Gov. Brown goes back to school

Oct. 29, 2012

Katy Grimes: Some say that Gov. Jerry Brown is getting schooled on Proposition 30. Others say he’s rekindling his youth.

Either way, Brown is spending a great deal of time on college campuses these days trying to influence the young malleable minds.

But he’s not doing the kids any favors; Brown is filling them full of bad information about Proposition 30, his tax increase measure which would raise taxes on many of their parents.

I don’t suppose that Brown has told the college kids that his tax increase measure would also raise the sales tax on everything they purchase, including the gas they put in their beater cars.

Prop. 30 would increase the state sales tax by a quarter cent, and increase personal income tax on individuals earning more than $250,000 a year. Brown says that Prop. 30 will fund public education and public safety, but there are many disputes over where the money will really go. The Howard Jarvis Taxpayers Association says, “Prop. 30 is a flawed ballot initiative that raises taxes on all Californians as much as $50 billion dollars over the next seven years, doesn’t guarantee any new funding for schools, destroys small business, kills jobs and includes no reform.”

College tour

Brown has been up and down the state visiting college campuses in San Diego, Los Angeles, Santa Cruz, Bakersfield, Salinas and Sacramento. Brown has even stopped by a few elementary and high schools, preaching to the choir of teachers.

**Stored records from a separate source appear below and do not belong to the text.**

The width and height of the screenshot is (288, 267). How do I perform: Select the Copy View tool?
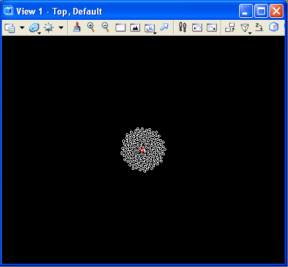coord(230,28)
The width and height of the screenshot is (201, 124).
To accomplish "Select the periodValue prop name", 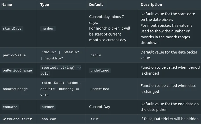I will pyautogui.click(x=14, y=55).
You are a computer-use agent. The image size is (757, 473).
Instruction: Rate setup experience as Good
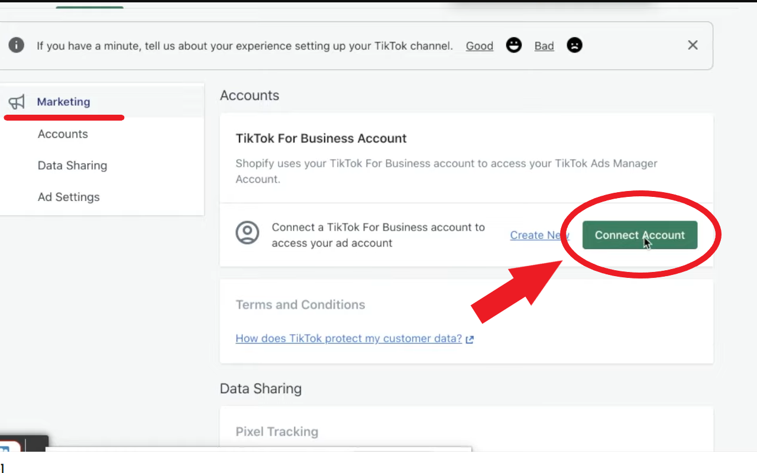[x=479, y=46]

Support dwindling for Prop. 30

It doesn’t appear that even the young malleable minds on college campuses can save Brown’s tax increase measure. A new USC Dornsife/Los Angeles Times poll shows that only 46 percent of registered voters now support Prop. 30, and 42 percent oppose it.

The poll showed a nine point drop in just one month, and “a sharp decline from support of 55 percent of voters last month and 64 percent in March. Thirty-three percent of voters opposed Prop. 30 in March, and 36 percent opposed it in September.”

“The challenge for Governor Brown is that even though Californians seem more willing to raise taxes than has been the case in many years, they still don’t believe that state government will spend their tax dollars wisely,” said Dan Schnur, director of the USC Dornsife/Los Angeles Times Poll and director of the Unruh Institute of Politics at USC. “The governor simply has to find a way to convince voters that he is fiscally responsible enough to be trusted before they’ll vote for his initiative.”

Support for Prop. 30 has fallen across party lines, according to the poll. “Among registered Democratic voters, support for the initiative fell 5 percentage points in the last month, to 64-23. Among Republican voters, support fell 8 points, to 20-71. Among voters without party affiliation, support also fell 8 points, to 50-36.”

Back to school

Brown’s attempt to show solidarity with college students may have the right look, but the college students can’t save Prop. 30. Next, look for Brown to try to unionize the students, should he ever try to pass another taxing initiative.

Even Rodney Dangerfield, the star of Back to School, understood: “I don’t get no respect. The way my luck is running, if I was a politician I would be honest.”